Wednesday, December 2, 2009
attempts a normalcy...possible?
I've been making several attempts at creating a normal life lately. The new roommate, porn star Kylee Kross (she's a hottie, you can see her on burningangel.com), is a really good fit into our little family. On nights off, me, Nicole, Kylee and my boyfriend Zac have family movie nights. We've got the animals, who are like our children and so, in essence, everything should be great and comfortable and lovely. However, I've been experiencing an exorbitant amount of anxiety, especially when I think about leaving the house. I want to go out other than to go to work, but every time I do, it provokes anxiety in me and I'll make excuses not to leave. On the other hand, I feel that part of my problem is that I need to start going out and actually having fun. I do have the girls that I live with, who are great, and Zac who is wonderful and supportive but often times I feel an overwhelming sense of being very alone in this world. My thoughts can be so distorted some times. In addition to the anxiety and stomachaches, I have a hard time just doing normal every day things, including relating to the people around me. I'm wondering if there is something simple I can do to stop all of the constant feelings that something bad is going to happen.
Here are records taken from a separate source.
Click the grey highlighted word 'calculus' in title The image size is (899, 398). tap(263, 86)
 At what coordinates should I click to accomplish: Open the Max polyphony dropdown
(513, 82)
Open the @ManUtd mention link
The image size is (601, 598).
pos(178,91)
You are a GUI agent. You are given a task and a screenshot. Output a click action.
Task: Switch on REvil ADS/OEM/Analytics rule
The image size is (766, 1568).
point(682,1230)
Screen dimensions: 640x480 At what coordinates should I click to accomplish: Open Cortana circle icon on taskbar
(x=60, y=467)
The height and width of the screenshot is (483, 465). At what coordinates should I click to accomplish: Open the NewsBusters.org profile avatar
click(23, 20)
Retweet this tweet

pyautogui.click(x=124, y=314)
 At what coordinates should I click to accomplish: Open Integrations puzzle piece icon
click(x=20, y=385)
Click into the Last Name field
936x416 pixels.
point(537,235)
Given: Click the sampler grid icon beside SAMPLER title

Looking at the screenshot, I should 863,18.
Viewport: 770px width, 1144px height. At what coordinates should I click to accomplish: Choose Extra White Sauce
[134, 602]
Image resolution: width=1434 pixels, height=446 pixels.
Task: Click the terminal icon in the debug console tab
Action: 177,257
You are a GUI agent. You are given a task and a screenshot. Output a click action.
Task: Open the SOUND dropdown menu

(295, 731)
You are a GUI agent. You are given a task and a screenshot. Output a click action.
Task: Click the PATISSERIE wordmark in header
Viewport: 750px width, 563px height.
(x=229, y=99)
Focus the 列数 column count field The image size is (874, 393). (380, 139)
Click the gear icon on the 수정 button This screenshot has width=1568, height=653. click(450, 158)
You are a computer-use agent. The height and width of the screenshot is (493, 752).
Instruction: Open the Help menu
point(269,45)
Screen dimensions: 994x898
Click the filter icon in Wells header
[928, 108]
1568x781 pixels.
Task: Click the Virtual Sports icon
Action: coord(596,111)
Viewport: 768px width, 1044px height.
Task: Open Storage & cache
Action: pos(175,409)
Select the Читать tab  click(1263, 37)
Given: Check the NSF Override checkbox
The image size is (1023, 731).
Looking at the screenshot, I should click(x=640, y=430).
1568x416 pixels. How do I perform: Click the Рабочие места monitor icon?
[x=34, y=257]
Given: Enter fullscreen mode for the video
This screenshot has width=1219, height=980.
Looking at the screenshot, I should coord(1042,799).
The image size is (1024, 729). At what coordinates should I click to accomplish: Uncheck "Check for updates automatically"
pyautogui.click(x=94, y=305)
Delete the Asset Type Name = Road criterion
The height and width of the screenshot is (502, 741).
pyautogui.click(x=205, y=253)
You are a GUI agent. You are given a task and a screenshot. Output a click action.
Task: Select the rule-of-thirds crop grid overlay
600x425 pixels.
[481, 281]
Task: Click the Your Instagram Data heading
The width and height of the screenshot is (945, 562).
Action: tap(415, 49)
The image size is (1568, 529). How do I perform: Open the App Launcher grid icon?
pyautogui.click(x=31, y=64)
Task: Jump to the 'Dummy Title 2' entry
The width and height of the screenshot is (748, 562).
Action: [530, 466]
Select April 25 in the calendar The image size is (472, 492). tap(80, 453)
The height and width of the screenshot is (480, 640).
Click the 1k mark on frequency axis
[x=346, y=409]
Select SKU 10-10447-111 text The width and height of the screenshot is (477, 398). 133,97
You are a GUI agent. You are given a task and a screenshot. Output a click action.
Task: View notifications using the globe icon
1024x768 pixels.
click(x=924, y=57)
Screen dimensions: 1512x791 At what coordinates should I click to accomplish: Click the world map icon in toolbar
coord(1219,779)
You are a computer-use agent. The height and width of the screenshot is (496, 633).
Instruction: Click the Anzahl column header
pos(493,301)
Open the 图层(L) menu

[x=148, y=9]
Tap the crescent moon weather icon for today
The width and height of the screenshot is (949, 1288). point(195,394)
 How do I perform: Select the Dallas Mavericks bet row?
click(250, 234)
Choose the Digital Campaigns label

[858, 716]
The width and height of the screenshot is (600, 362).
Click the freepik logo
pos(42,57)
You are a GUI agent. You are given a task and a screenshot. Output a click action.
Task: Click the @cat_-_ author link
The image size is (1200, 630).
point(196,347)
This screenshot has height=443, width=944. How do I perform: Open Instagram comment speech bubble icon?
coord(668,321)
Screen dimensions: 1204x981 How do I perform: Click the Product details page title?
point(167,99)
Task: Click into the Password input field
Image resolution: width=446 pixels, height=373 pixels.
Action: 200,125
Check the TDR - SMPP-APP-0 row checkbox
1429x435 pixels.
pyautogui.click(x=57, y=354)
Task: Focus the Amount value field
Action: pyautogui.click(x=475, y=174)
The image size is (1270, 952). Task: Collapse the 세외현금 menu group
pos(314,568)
I've also been thinking a lot about my first six months of dancing. I was recently contacted by an NYU journalism student doing a paper on how blogging affects stereotypes. It really got me thinking about the fact that it took a total break down of my personality to do the job that I am doing. I would say I have a thicker skin now. However, sometimes I feel that I am seriously on guard when talking to people even outside the club and disconnected from myself and other people. I want to desperately to have real, honest fun as opposed to the manufactured bubbliness that I present at work. Any advice from other sex workers on how to decompress?